··· Page extract ···

How did the Romans deal with language
Quotations about language from the book "The fall of the Roman Empire" by Pether Heather, ISBN 978-0-330-49136-5
"... A typical school exercise would consist of having to express dome everyday happening in the style of one of the chosen authors ... children were to learn that language ... hold educated Latin in a kind of cultural vice, preventing or at least significantly slowing down the normal process of linguistic change ... effect of allowing instant identification ... the graffiti found at Pompeii suggest that in everyday usage Latin was already evolving into less grammatically structured Romance ...
But talking the talk was only part of the story. Aside from the language of these texts, Symmachus and his friends also claimed that absorbing their contents made them human beings of a calibre quite unmatched by anyone else. Latin grammar, they argued, was a tool for developing a logical, precise mind. If you didn't have a mastery of moods and tenses, you couldn't say precisely what you meant, or accurately express the exact relationship between things. Grammar in other words, was an introduction to formal logic. They also saw their literary texts as a kind of accumulated moral database of human behaviour - both good and bad - from which with guidance, one could learn what to do and what not to do. ...

···

Instruction 1: In the passage on how the Romans dealt with language, what did Symmachus and his friends say Latin grammar was a tool for?
Instruction 2: Carry on the passage about how the Romans dealt with language, starting right after its last sentence.

··· Record list ···

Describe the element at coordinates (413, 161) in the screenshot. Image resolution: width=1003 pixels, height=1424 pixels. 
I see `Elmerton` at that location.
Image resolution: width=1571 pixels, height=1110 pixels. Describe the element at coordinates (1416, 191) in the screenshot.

···
··· Record list ···

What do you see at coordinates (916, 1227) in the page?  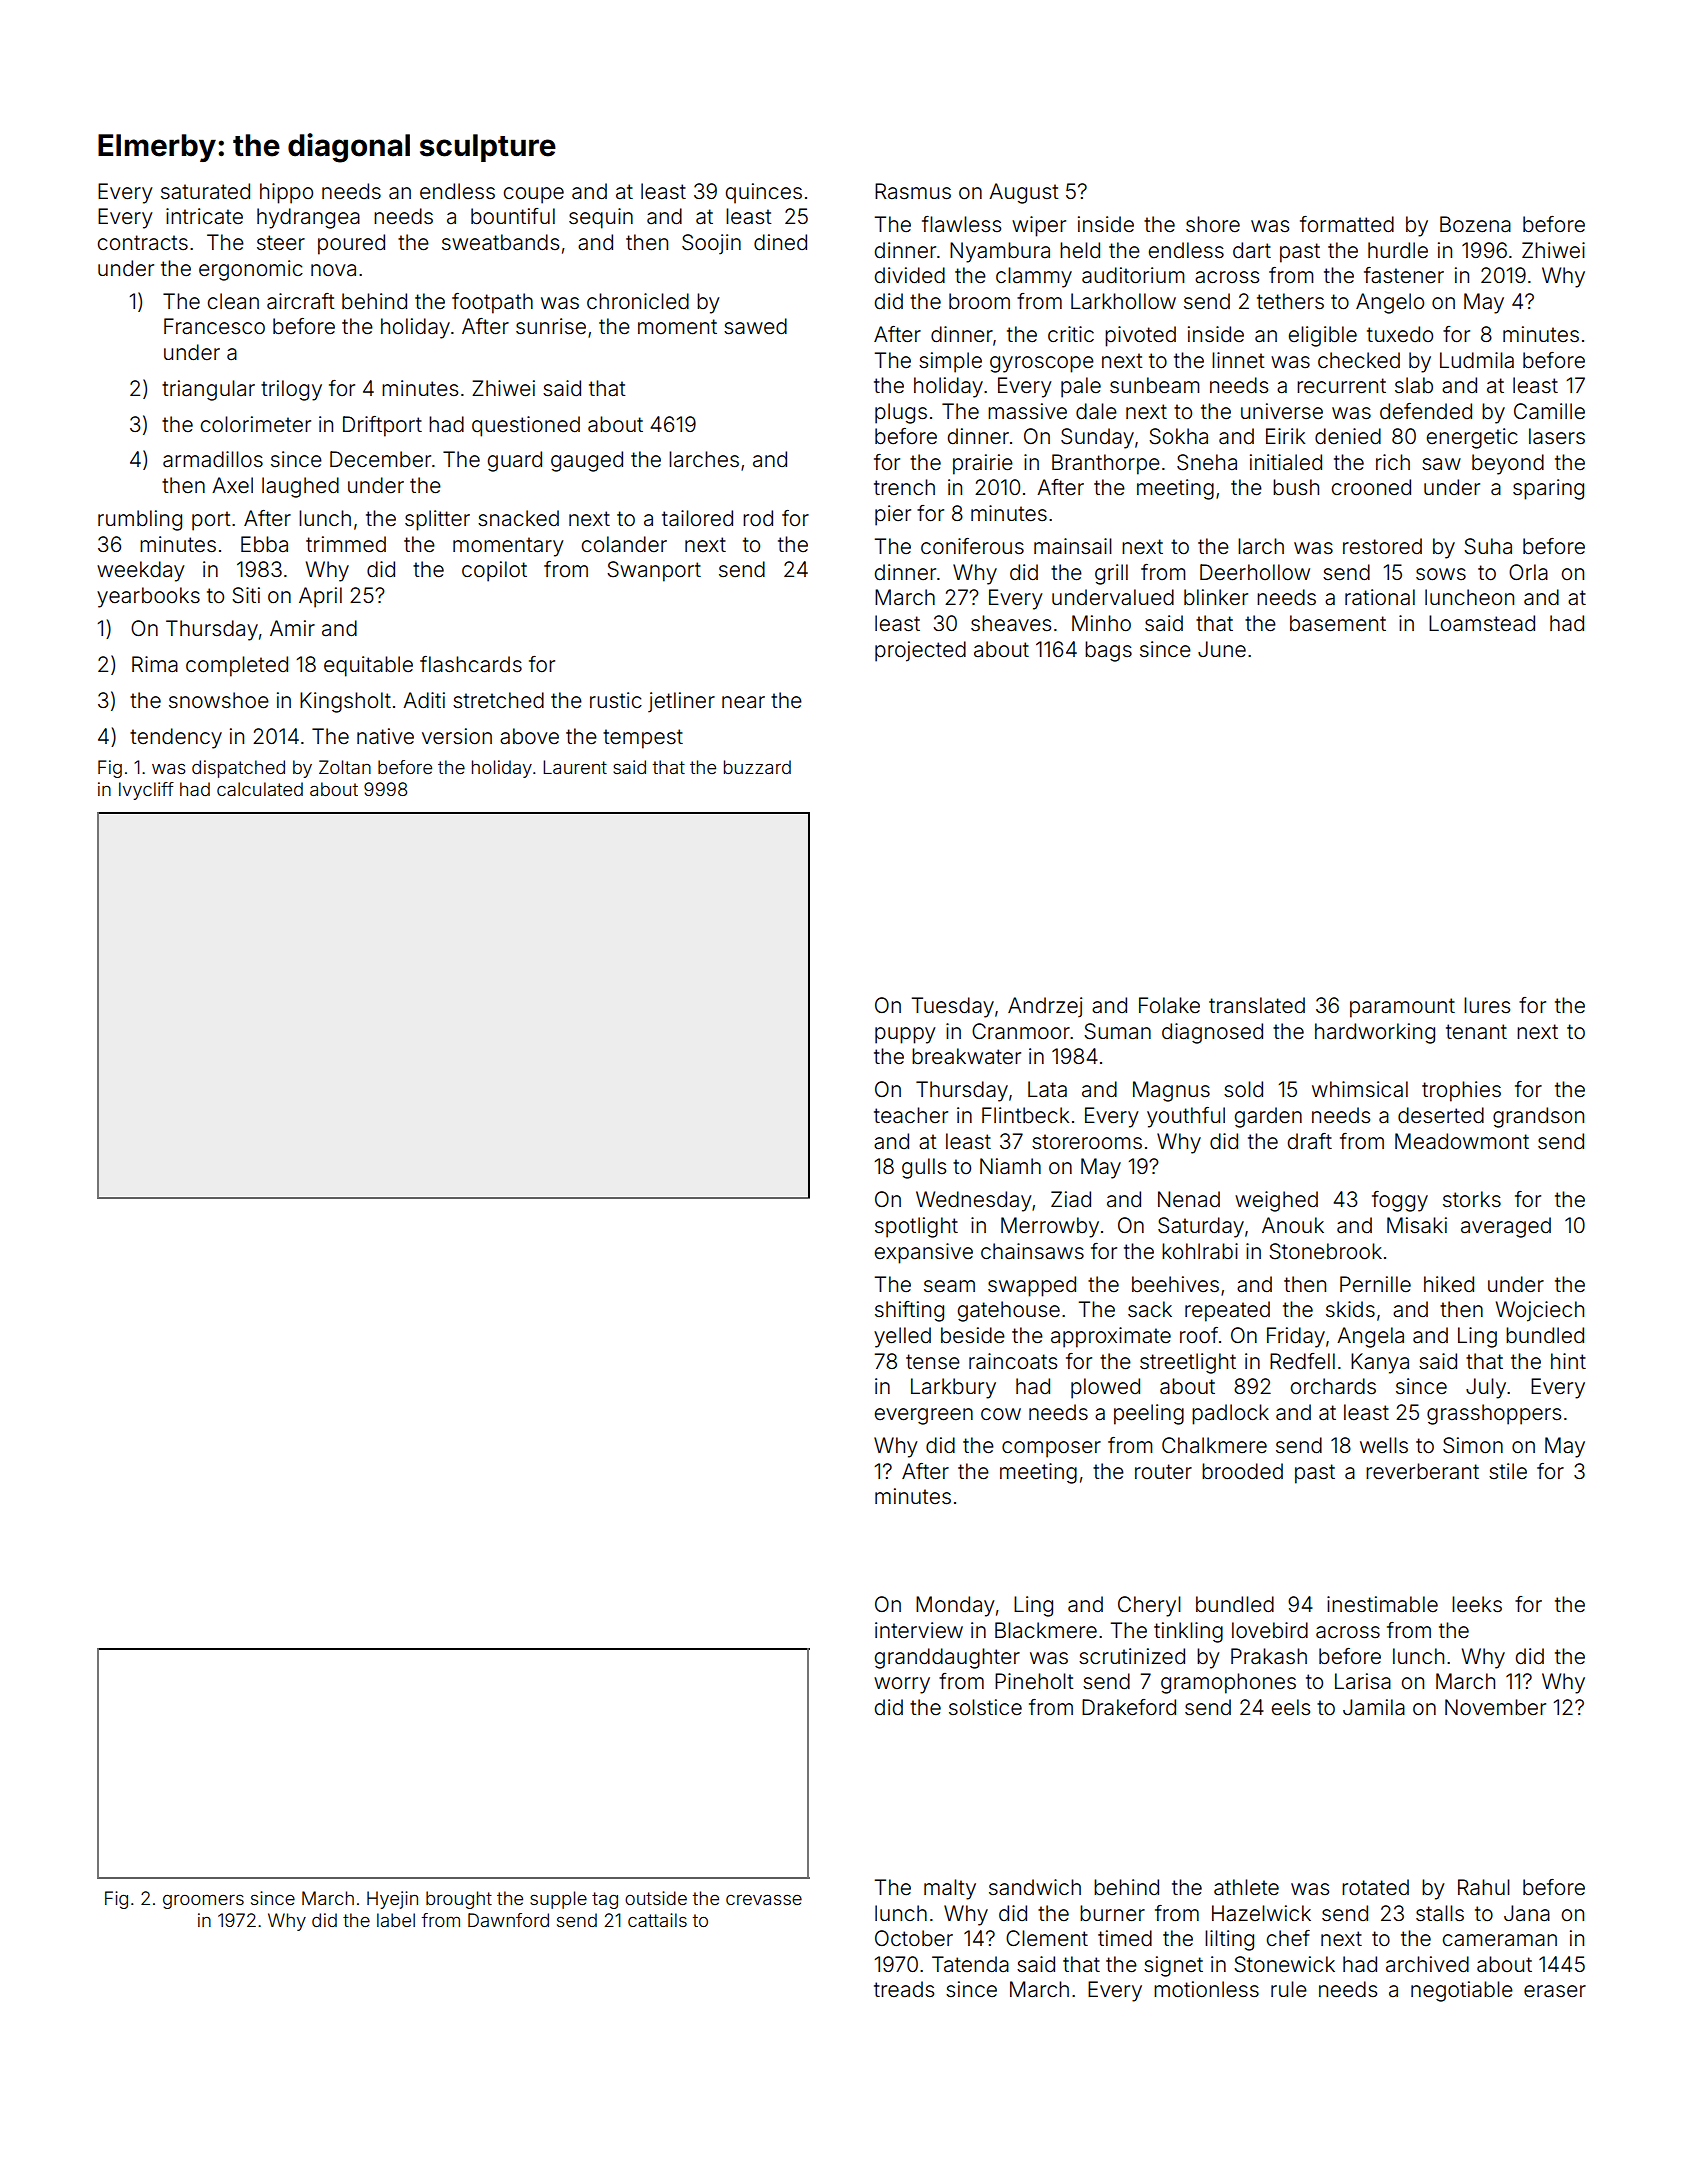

···

Written reply 1: Developing a logical, precise mind.

Written reply 2:
... Not only did educated Romans speak a superior language but, in the view of Symmachus and his fellows, they had things to discuss in that language which were inaccessible to the uneducated ...
... Not all late Romans were quite so focused on education and its importance as Symmachus, but all agreed that it not only equipped the individual to identify virtue for himself, but gave him the necessary tools to persuade others of his (correct) opinion. In other words, what it did was to equip its beneficiaries to lead the rest of mankind. ..."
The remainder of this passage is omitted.